Gillespie has been awarded Best Emerging Artist by AVA festival granting an artist feature in Dazed Digital. She was shortlisted for Vogue Talent 2019 where she met with Edward Enninful at Vogue House, coming in 2nd place. She won public vote in ‘Fine Art/ Photography’ with i-D x Arts Thread’s Global Design Graduate Showcase 2020, was nominated by Photo Ireland to join the FUTURES Photography platform (2021 selection) and graduated in 2020 with first class honours in Fine Art Ba Degree from Ulster University, Belfast School of Art. In 2022 she has since become a selected artist take part in 'New Irish Works' with Photo Ireland and in 2022 has exhibited in the Crawford Gallery, Cork, Dublin Castle as part of Photo Ireland Festival 2022 and in Common Market, Belfast. She is currently exhibiting with Belfast Exposed Gallery’s ‘Street View’ alongside Martin Parr’s exhibit ‘Parr’s Britain’ and in the Preus Museum Norway with exhibition ‘Queer Editons, Performing for the Camera’.
Gillespie’s upcoming exhibitions are to be held in in Seen Fifteen Gallery with a solo show of ‘This Hurts in in Peckham, opening on October 7th and with Photo Ireland as part of New Irish Works held in The Library Project, Dublin in February 2023. Gillespie has been published in 52-Contaigion 2018 & 87-Not At Home 2022 by Abridged N.I, by WerkHaus #2 ‘Still life 2021, by Over journal (Photo Ireland) in 2021 and had her image ‘GINA’ featured as the cover of Anna Burns ‘Milkman’ French Edition 2022 published with Gallimard Editions and Folio.
Project Title: This Hurts
‘This Hurts’ documents intimacy, fragility and existentialism with a queer lens through my own personal interactions. Stumbling around Northern Ireland and driven by a foggy aesthetic I invite the viewer to submerge into a world of my bleared emotions centred around lesbianism, alt-cultures and grief. Using lo-fi analogue techniques to create an unpolished form, colours glaze over dark backdrops and I immerse into a self-constructed personalised fantasy. Examining my own existence and the imprints I have made takes place continually throughout my work, as a lingering subconscious echo.

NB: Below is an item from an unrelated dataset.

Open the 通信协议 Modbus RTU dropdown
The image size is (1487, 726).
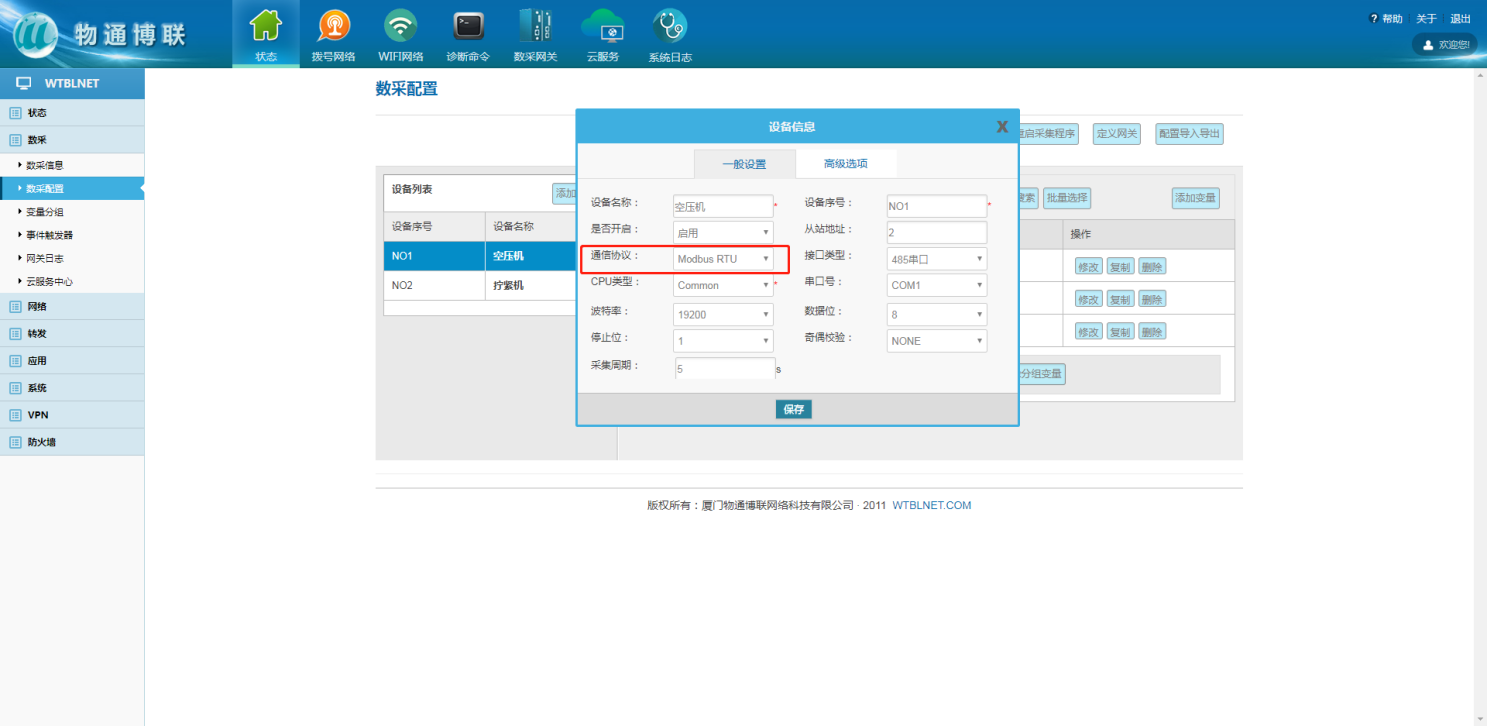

I’m trying to understand why I desire to live through other things; masquerading myself as others; the idea of the perfect or desired other, bleeding my persona into theirs as they do onto mine in-front of my lens. A frustrating narrative of picking up the trails of where self-identity begins and a false self ends rings through my work, set to the theme of a still-torn contemporary Northern Ireland where the country’s history is muddled and its relationship with queerness is even more tragic. This intimate series, presents the visual narrative of queer female anger and identity while pairing fleeting moments of youth, embrace and liberation together to create tender environments with an often-bitter aftertaste.